Persist decisions, conventions, and lessons to recall in future sessions. Captures rationale and context so knowledge survives across Claude Code sessions.

Instructions

Save a durable lesson, decision, or convention to persistent memory.

Use this to capture knowledge that should survive across Claude Code sessions: user preferences, architecture decisions with rationale, environment quirks, non-obvious bug fixes, or anything you'd otherwise have to re-explain in the next session.

Behaviour:

  • MUTATION. Writes a new markdown file under /obsidian-brain/cortex/memories/, appends to the FTS5 index (/.cortex/search.db), updates ~/obsidian-brain/cortex/_index.md, and writes an append-only entry to ~/.cortex/events.jsonl. Writes are atomic (tmp + fsync + os.replace) and fcntl-locked.

  • No authentication required. Local-first; no credentials.

  • No rate limits. Typical latency 50-200ms including the security scan, dedup check, and write sync.

  • Data access scope: writes stay entirely on the local filesystem. Nothing is sent over the network.

  • Not idempotent: calling twice with identical content triggers the dedup check and the second call returns a "Memory already exists" error instead of a duplicate write.

  • Failure modes: rejected inputs return a string error ("Memory already exists", "Memory rejected: "); they never raise to the caller.

Every save goes through:

  1. Prompt-injection + credential-exfil security scan (rejects matches)

  2. Fuzzy deduplication against existing memories (word+bigram+trigram overlap — rejects near-duplicates with clear reason)

  3. Automatic related-memory linking (adds related frontmatter field)

  4. Write to Obsidian markdown file + FTS5 index + _index.md

Use memory_save for:

  • "We decided to use X because Y" (decision + rationale)

  • "User prefers small focused PRs, not big bundled ones" (preference)

  • "Database connection pool must be at least 20 for prod" (invariant)

  • "bcrypt.compare is async — always await" (gotcha)

Do NOT use for:

  • "Today I worked on X" (session logs — use transcript_search to find those)
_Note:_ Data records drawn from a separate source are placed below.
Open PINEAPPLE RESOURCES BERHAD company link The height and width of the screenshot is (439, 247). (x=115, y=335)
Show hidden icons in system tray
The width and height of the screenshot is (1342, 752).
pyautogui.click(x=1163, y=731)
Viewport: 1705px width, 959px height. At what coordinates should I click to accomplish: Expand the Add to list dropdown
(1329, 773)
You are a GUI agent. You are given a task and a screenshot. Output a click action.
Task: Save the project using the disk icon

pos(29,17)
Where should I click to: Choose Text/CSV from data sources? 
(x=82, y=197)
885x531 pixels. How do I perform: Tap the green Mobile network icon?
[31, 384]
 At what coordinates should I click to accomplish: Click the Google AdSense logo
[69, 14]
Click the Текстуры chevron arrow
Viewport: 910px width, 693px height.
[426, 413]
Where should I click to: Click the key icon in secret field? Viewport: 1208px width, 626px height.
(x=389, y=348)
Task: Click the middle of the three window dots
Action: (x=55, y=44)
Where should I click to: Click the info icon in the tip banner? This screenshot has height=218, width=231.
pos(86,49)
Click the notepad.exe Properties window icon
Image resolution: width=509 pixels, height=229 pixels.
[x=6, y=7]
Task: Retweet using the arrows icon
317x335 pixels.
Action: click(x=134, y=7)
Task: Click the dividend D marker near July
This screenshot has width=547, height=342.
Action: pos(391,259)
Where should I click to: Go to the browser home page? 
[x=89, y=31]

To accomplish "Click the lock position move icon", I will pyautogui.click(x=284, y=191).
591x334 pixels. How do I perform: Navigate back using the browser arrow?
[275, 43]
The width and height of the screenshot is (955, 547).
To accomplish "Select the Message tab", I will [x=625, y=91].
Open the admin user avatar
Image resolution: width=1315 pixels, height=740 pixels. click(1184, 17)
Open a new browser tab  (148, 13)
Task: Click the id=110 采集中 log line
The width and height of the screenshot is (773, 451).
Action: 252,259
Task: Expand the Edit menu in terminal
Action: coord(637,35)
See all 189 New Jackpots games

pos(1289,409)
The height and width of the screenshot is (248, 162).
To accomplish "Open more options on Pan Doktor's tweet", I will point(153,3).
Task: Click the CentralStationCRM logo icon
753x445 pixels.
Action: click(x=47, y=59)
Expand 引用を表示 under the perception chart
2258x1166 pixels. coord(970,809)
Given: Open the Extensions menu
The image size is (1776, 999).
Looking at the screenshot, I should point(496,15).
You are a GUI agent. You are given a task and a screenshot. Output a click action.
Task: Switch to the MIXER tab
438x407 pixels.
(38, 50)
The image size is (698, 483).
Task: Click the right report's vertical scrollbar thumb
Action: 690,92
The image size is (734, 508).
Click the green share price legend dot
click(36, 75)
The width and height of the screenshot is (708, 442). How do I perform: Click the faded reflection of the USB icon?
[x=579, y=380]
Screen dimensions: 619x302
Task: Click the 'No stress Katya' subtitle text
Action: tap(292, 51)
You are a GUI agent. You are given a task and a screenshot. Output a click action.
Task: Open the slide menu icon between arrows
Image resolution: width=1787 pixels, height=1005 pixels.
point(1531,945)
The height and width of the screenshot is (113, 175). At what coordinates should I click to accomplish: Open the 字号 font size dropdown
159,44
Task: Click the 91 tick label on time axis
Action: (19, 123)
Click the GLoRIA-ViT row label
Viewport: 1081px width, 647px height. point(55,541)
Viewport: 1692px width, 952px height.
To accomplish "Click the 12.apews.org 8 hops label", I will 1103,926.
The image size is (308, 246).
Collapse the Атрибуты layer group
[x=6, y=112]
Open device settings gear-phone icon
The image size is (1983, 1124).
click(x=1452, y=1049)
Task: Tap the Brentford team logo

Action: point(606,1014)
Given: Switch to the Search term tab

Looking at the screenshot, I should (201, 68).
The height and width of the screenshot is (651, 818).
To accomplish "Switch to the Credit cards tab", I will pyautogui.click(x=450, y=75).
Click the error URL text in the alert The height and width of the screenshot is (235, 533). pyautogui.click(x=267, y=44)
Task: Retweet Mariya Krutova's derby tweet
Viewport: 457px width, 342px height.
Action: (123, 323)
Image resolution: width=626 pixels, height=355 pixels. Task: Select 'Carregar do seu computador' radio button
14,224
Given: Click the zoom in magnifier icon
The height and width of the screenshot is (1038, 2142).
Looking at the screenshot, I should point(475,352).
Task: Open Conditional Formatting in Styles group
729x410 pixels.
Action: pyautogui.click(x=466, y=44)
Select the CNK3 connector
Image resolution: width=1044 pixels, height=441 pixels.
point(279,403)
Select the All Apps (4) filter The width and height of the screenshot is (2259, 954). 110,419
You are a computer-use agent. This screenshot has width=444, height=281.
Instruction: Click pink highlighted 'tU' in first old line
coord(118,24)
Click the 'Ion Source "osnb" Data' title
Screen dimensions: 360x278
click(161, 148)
  • Trivial facts easily re-discovered from reading code

  • Speculative or unverified claims

  • Duplicates of existing memories (the dedup check will reject them anyway)

Returns: A confirmation like "Memory saved: 63d6570e... 'JWT auth uses RS256'" on success, or an error message (starting with "Memory already exists" or "Memory rejected") on failure.

Example: memory_save( content="Use RS256 (not HS256) for JWT in production. HS256 " "requires sharing the signing secret across services " "which leaked via an env var export last quarter (#1247).", title="JWT algorithm — RS256 only in prod", tags="auth,jwt,security,postmortem", scope_id="my-webapp", )

Input Schema

TableJSON Schema
NameRequiredDescriptionDefault
tagsNoComma-separated tag list (e.g. "auth,jwt,security"). Tags are used for filtering in `memory_list` and contribute to recall scoring. Keep them lowercase and topical.
titleNoShort descriptive title, <120 characters. If empty, the first 60 chars of content are used. A good title is a declarative summary ("Use RS256 JWTs in prod"), not a question.
contentYesThe full memory body, written as natural-language prose. Should be atomic (one idea per save): capture ONE decision, convention, lesson, or preference with enough context to be useful in a future session. Include the rationale, not just the outcome. Max ~2000 characters recommended.
scope_idNoProject scope for the memory. "default" for cross-project global memories (user preferences, general lessons). A specific project name for project-scoped memories (e.g. "cortex-plugin", "my-webapp").default

Output Schema

TableJSON Schema
NameRequiredDescriptionDefault
resultYes
Behavior5/5

Does the description disclose side effects, auth requirements, rate limits, or destructive behavior?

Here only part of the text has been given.